De Wereld in!
Uit een artikel in de Oprechte Haarlemmer:
Waarom is voor elke ondergeschikte betrekking hier in Nederland het aanbod candidaten overweldigend groot en dientengevolge het salaris ellendig klein, terwijl de groote werkgevers in onze koloniën, de Staat en de koloniale maatschappijen niet dan met de grootste moeite hun personeel voltallig kunnen houden? Waarom moest eene groote assurantie-maatschappij, die een Hollandschen directeur in hare afdeeling te Brussel wilde hebben, maanden zoeken, om eindelijk uit Budapest den geschikten persoon te betrekken, terwijl het Nederlandsch-Indische gouvernement, Duitsche mijn-ingenieurs en gevolgen liet uitkomen?
Er is dus blijkbaar bij onze Hollandsche jongelui een streven merkbaar, om zooveel mogelijk in het eigen kleine land een bestaantje machtig te worden, een angst om zich daarbuiten met den vreemdeling te meten. Als van zelf dringt zich dan bij ons de gedachte op: ‘Is de jonge Hollander misschien niet voldoende onderlegd, hapert er iets aan zijne opvoeding, dat hem onwillekeurig belemmert zich tot een man op te werken, die iets beteekent, in plaats van op een hongerloon een vergeten rolletje in de maatschappij in Holland te spelen?

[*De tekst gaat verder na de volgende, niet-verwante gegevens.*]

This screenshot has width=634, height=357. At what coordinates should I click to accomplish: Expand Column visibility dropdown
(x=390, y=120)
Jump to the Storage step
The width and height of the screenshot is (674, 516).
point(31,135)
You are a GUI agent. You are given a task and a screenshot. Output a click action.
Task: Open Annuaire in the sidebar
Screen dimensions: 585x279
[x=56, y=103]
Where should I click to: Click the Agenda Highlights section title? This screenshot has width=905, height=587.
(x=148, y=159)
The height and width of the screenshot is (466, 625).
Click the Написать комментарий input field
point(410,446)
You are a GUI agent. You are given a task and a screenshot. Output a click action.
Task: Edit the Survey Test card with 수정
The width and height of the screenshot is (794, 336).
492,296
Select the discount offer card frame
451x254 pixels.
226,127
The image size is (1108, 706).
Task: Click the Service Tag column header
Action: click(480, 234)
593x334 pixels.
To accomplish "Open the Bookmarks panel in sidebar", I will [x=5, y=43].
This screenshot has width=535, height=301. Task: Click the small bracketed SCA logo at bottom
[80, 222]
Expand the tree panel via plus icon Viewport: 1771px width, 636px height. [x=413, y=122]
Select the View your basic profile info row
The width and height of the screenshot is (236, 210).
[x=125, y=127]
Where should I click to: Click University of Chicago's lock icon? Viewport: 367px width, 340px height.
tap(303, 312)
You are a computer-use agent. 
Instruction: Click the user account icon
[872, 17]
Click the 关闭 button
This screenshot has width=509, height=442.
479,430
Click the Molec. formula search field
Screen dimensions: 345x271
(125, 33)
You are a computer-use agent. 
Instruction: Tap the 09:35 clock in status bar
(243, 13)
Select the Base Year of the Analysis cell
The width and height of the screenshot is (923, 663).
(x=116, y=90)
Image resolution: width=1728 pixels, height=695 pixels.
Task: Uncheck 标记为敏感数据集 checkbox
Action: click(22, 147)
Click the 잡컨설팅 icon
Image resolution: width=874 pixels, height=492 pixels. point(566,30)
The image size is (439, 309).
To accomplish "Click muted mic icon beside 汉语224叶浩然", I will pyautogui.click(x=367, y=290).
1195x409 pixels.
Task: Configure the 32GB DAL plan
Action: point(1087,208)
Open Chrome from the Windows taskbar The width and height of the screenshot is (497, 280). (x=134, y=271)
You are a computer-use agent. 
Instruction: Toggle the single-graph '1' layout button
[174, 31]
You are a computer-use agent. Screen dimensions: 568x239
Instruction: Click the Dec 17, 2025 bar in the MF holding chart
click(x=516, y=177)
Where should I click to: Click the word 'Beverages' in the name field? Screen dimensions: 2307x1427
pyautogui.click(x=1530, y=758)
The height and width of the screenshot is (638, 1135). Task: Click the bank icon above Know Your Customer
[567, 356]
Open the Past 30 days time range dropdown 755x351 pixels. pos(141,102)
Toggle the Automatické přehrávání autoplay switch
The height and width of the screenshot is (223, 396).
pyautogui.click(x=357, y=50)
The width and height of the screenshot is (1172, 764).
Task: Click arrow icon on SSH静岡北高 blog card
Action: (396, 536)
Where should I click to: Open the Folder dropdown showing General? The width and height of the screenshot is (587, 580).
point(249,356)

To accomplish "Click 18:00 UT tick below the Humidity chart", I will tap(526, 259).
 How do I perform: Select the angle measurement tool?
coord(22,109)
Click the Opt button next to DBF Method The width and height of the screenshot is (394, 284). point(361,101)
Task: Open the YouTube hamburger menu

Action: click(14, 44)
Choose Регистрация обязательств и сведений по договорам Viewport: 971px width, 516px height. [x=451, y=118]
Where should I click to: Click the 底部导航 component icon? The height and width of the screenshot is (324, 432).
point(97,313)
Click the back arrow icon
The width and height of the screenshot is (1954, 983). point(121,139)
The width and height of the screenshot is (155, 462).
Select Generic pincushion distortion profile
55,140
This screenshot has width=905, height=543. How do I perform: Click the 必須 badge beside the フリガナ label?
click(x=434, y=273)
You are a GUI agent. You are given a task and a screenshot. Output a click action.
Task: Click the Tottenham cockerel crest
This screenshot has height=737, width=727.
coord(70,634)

En dan kunnen wij al dadelijk zeggen, dat er feitelijk geen enkele reden is, waarom de Hollander minder geschikt zou zijn in den vreemde zijn brood te verdienen dan elke andere nationaliteit. Het onderwijs aan onze Hoogere Burgerschool en Handelsschool is uitstekend, de technische inrichtingen te Delft en onze Universiteiten leveren personen af, die op elk gebied met anderen kunnen wedijveren; om zijne kennis van vreemde talen, zijne taaie volharding en eerlijkheid is hij in den vreemde een gaarne geziene werker. Doch één ding ontbreekt hem. En dat is niet een fout, die het individu aankleeft, doch die onze natie als zoodanig kenmerkt: wij hebben gemis aan wereldkennis en daarmede gepaard gaande wereldbeschouwing.
Het moge vreemd klinken, dat de bewoners van een land met groote koloniën en welks bewoners voor een groot deel leven van den handel met het buitenland, geen wereldkennis zouden hebben, en toch... het is zoo.